**Prompt:** A word-for-word copy of the entries below is required.

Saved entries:
--- START ---

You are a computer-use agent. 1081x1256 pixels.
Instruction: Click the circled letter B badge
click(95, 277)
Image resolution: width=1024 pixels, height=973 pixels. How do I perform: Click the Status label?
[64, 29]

--- END ---

**Solution to this problem:**
You are a computer-use agent. 1081x1256 pixels.
Instruction: Click the circled letter B badge
click(95, 277)
Image resolution: width=1024 pixels, height=973 pixels. How do I perform: Click the Status label?
[64, 29]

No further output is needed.